- Exercise aim
Your task is to retype, exactly, the line containing "Share (231, 9)" and every later line through the end of the listing, with pictures omitted.

== Provided data ==

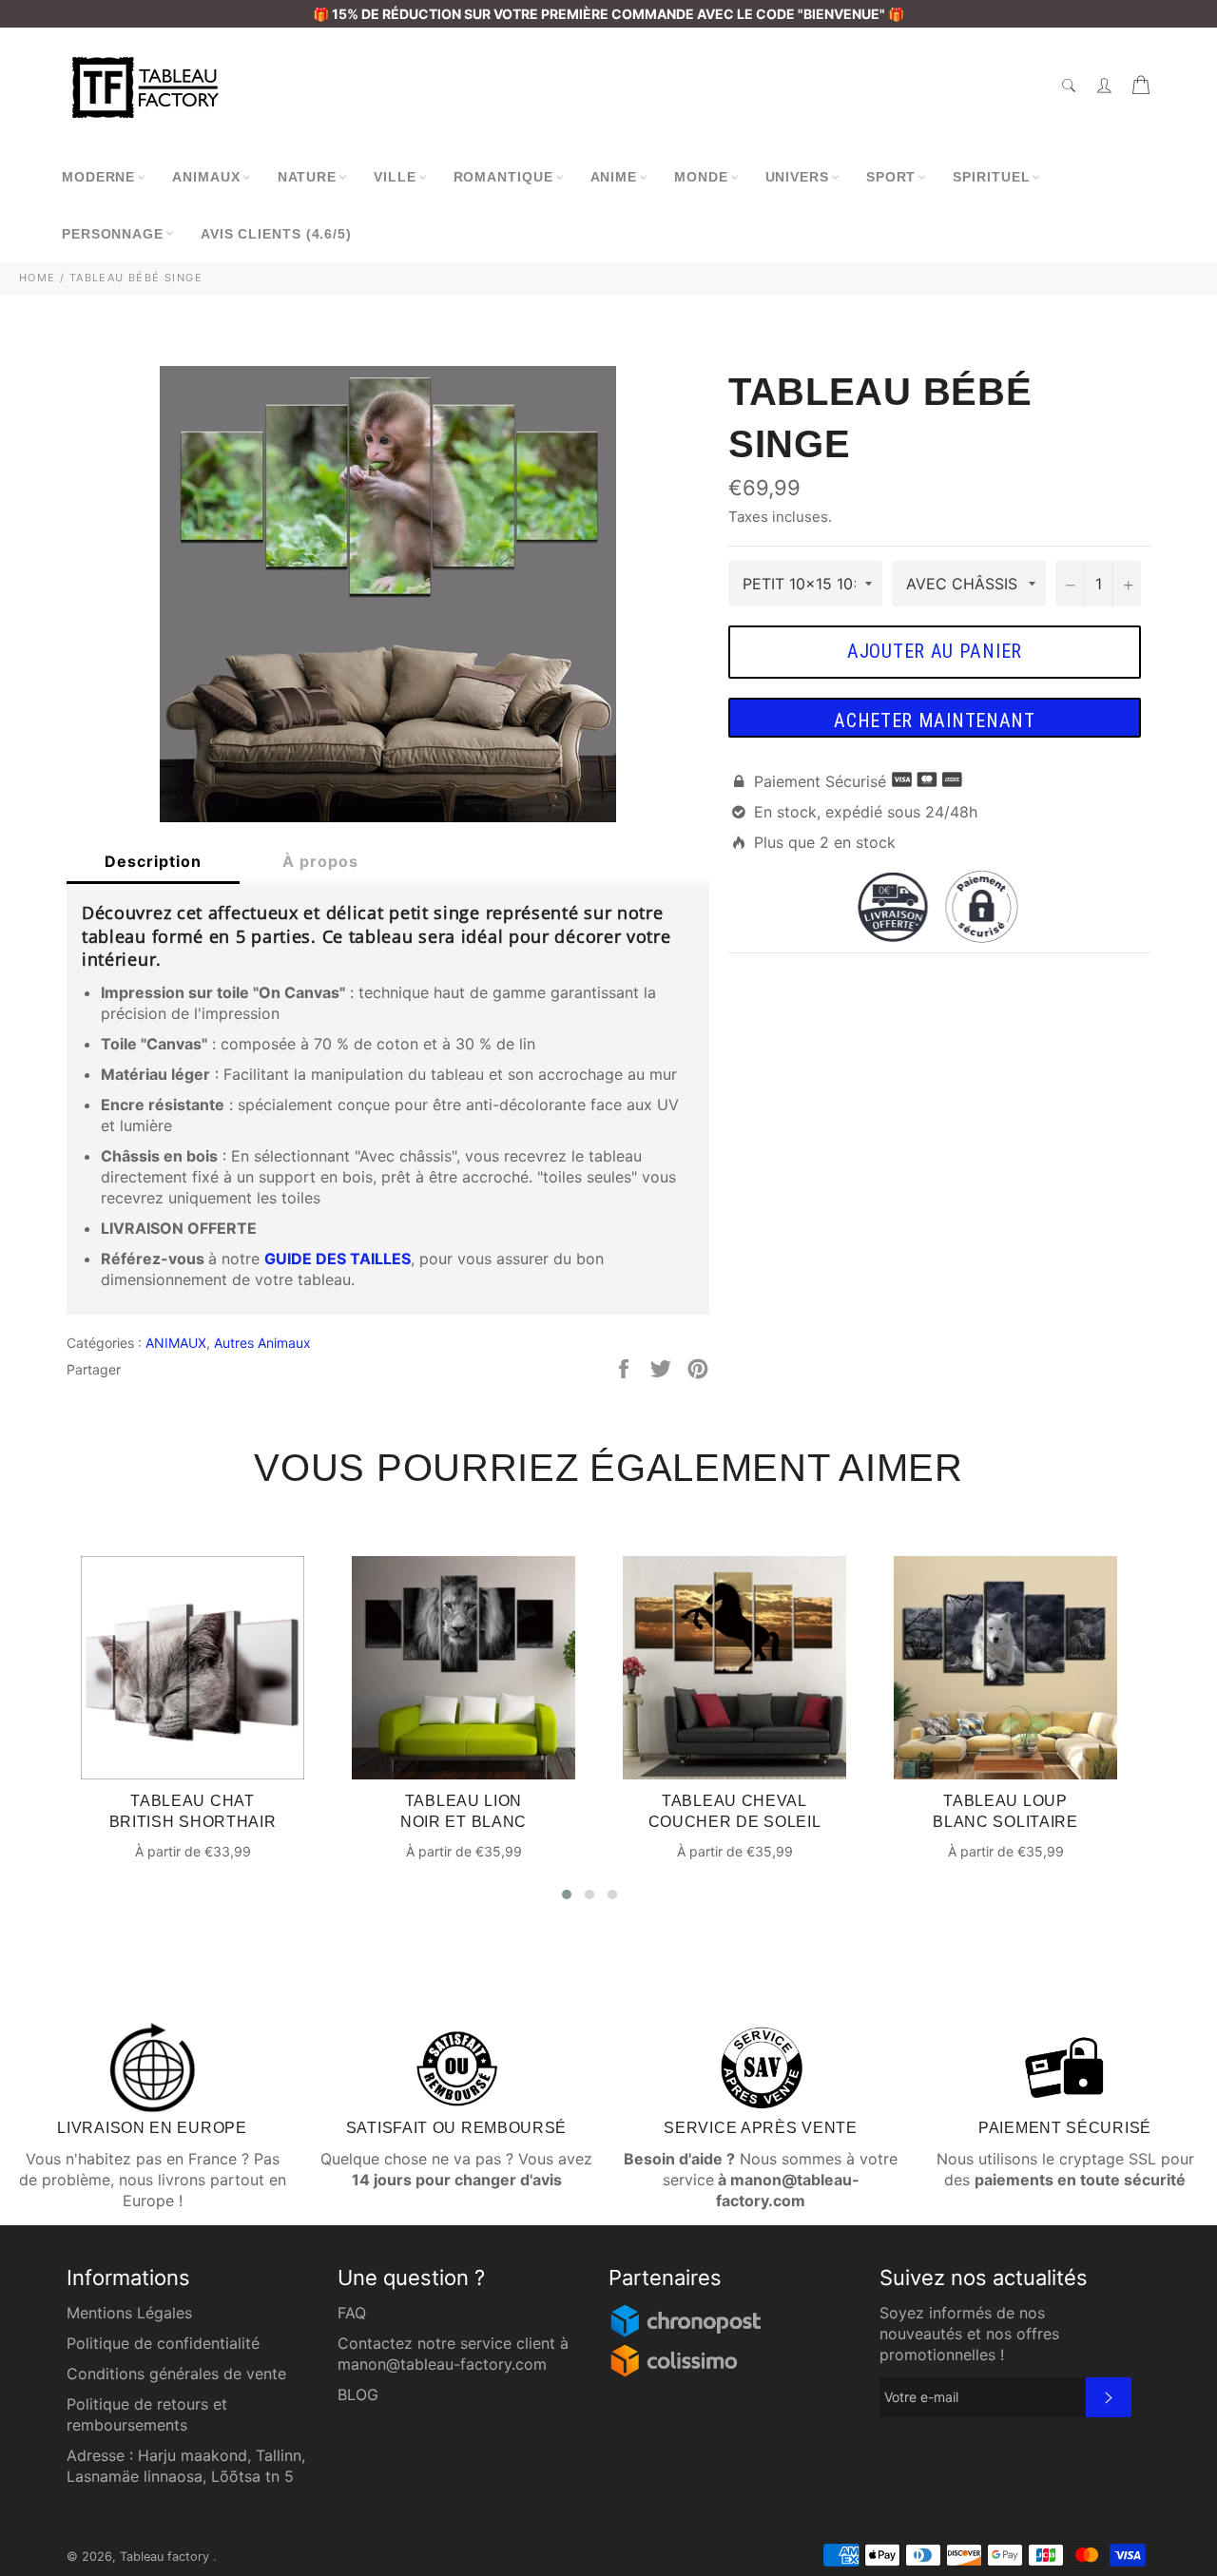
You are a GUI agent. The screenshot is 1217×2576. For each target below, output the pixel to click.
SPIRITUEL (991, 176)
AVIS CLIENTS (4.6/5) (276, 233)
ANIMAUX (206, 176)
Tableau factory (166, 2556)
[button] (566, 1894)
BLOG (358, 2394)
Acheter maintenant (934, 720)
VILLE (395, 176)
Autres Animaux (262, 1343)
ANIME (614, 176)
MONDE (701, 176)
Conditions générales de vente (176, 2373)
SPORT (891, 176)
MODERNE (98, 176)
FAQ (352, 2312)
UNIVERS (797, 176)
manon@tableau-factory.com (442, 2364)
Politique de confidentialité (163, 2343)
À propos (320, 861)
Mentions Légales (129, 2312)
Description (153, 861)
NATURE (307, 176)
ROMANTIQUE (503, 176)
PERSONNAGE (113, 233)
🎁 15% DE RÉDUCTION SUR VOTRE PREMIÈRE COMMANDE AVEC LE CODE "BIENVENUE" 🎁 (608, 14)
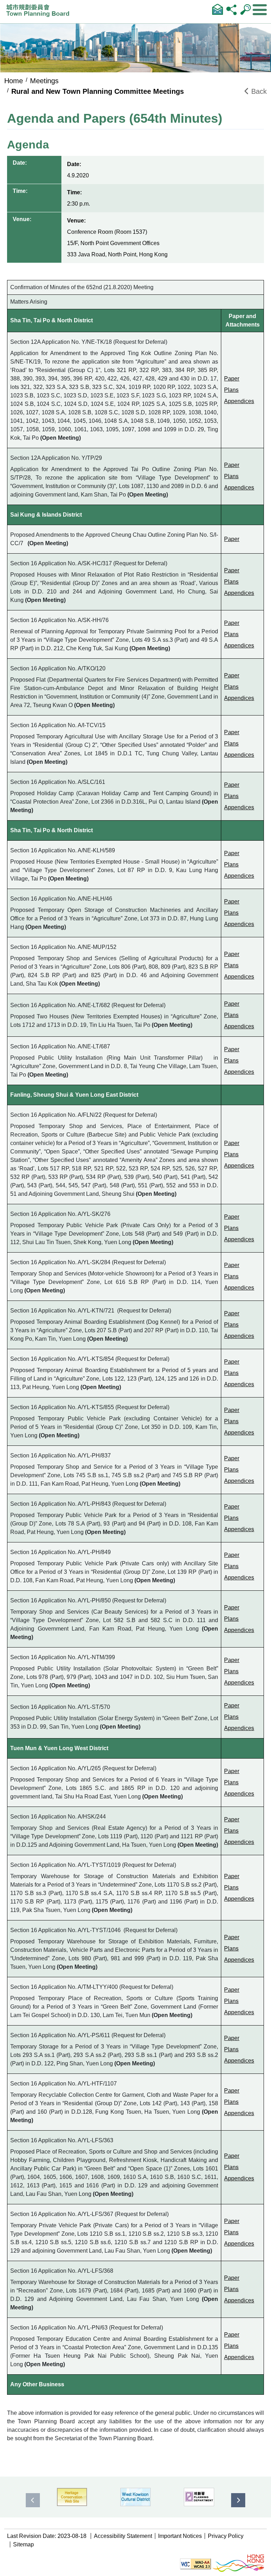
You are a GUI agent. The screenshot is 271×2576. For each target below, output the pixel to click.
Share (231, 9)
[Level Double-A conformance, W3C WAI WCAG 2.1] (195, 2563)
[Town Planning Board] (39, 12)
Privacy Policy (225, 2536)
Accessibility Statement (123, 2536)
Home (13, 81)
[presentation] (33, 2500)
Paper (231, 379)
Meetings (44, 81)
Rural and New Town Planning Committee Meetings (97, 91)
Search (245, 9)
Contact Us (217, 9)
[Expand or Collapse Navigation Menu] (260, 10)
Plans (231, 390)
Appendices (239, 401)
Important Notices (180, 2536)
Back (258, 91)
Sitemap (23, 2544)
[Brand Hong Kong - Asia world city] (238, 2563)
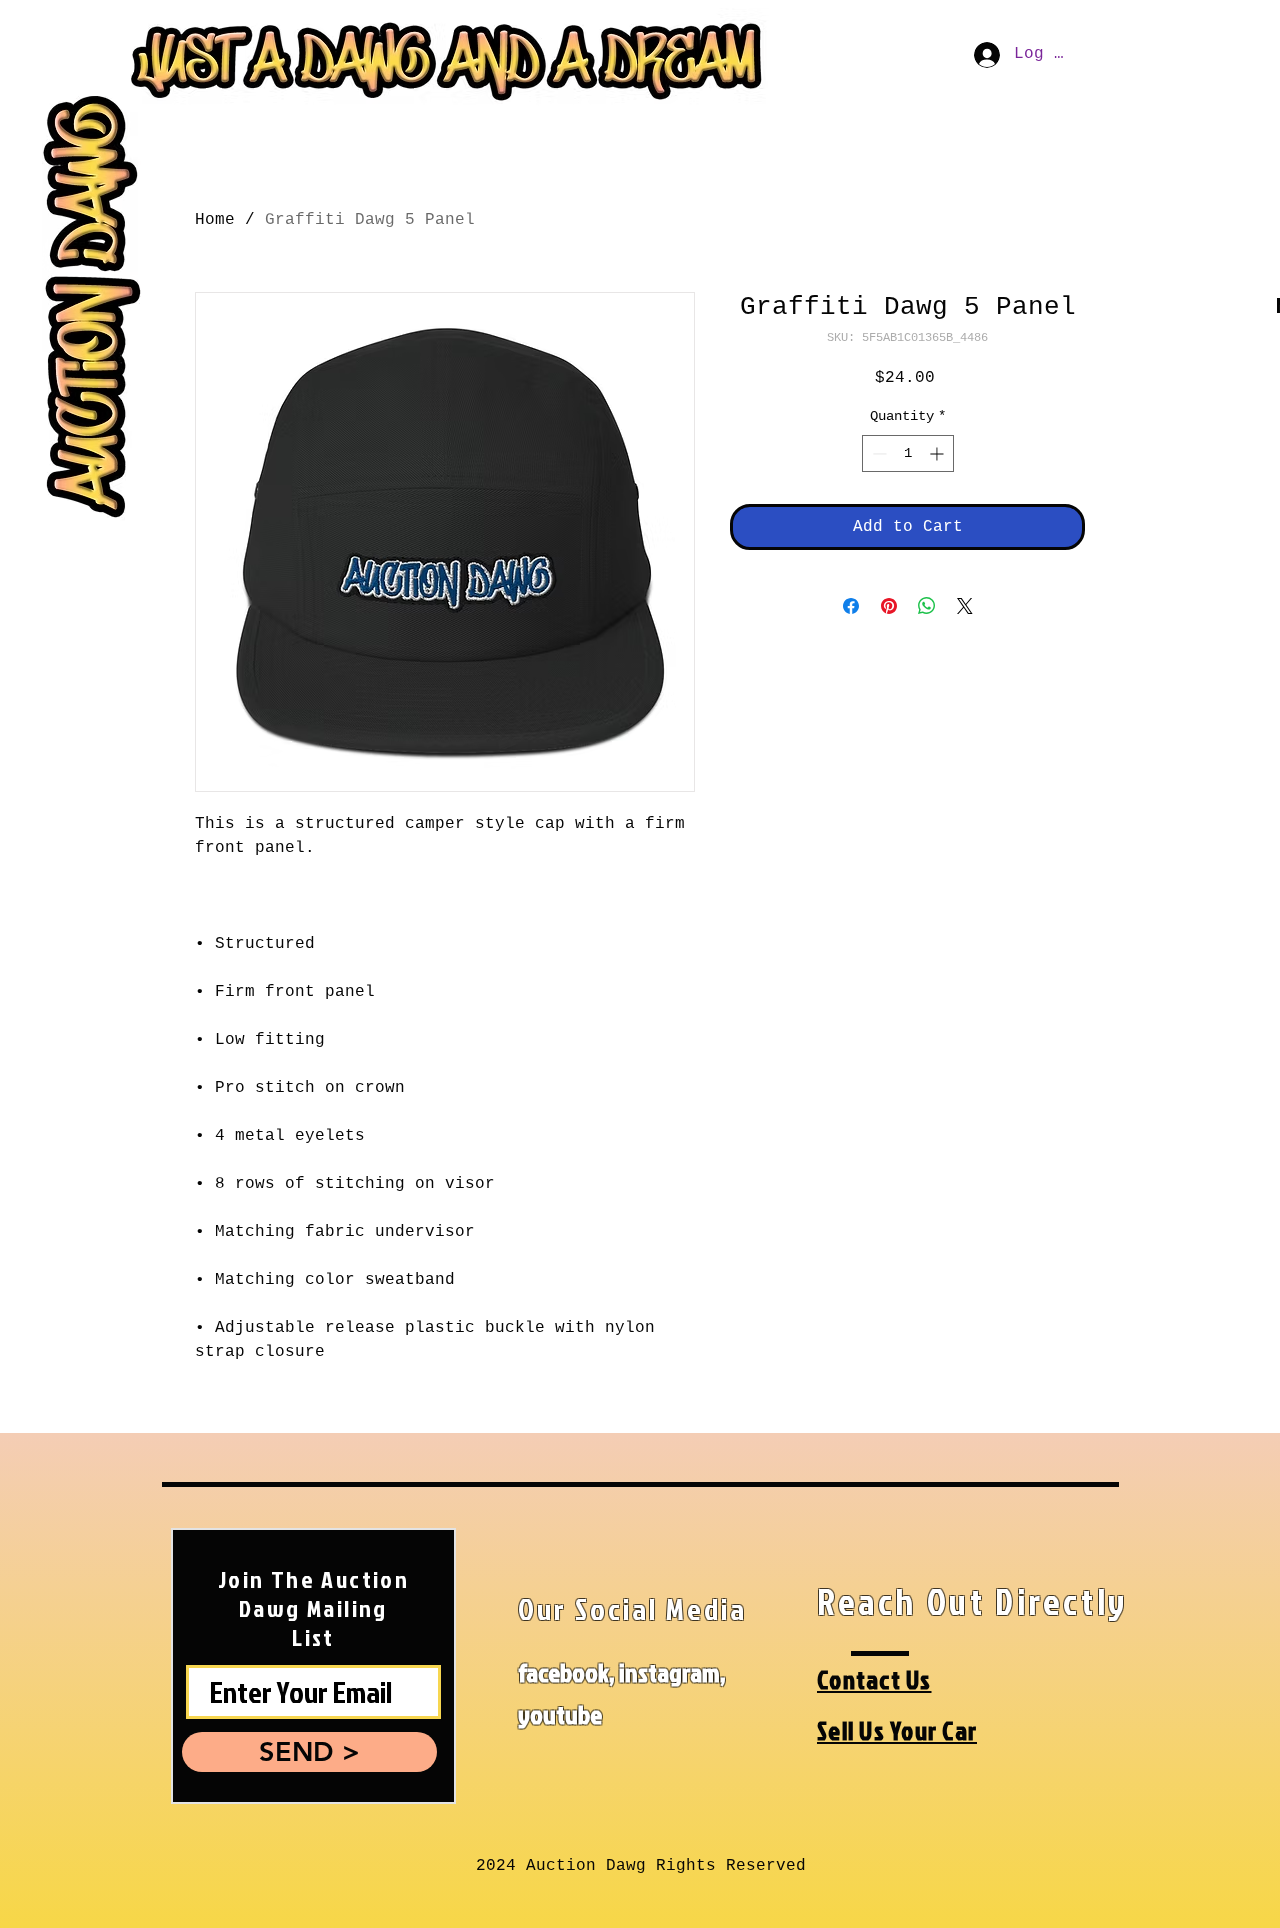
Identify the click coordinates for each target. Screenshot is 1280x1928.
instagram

===

- Your response
Share (231, 9)
[Level Double-A conformance, W3C WAI WCAG 2.1] (195, 2563)
[Town Planning Board] (39, 12)
Privacy Policy (225, 2536)
Accessibility Statement (123, 2536)
Home (13, 81)
[presentation] (33, 2500)
Paper (231, 379)
Meetings (44, 81)
Rural and New Town Planning Committee Meetings (97, 91)
Search (245, 9)
Contact Us (217, 9)
[Expand or Collapse Navigation Menu] (260, 10)
Plans (231, 390)
Appendices (239, 401)
Important Notices (180, 2536)
Back (258, 91)
Sitemap (23, 2544)
[Brand Hong Kong - Asia world city] (238, 2563)
Identify the click coordinates for each target. Screenshot is 1280x1928.
instagram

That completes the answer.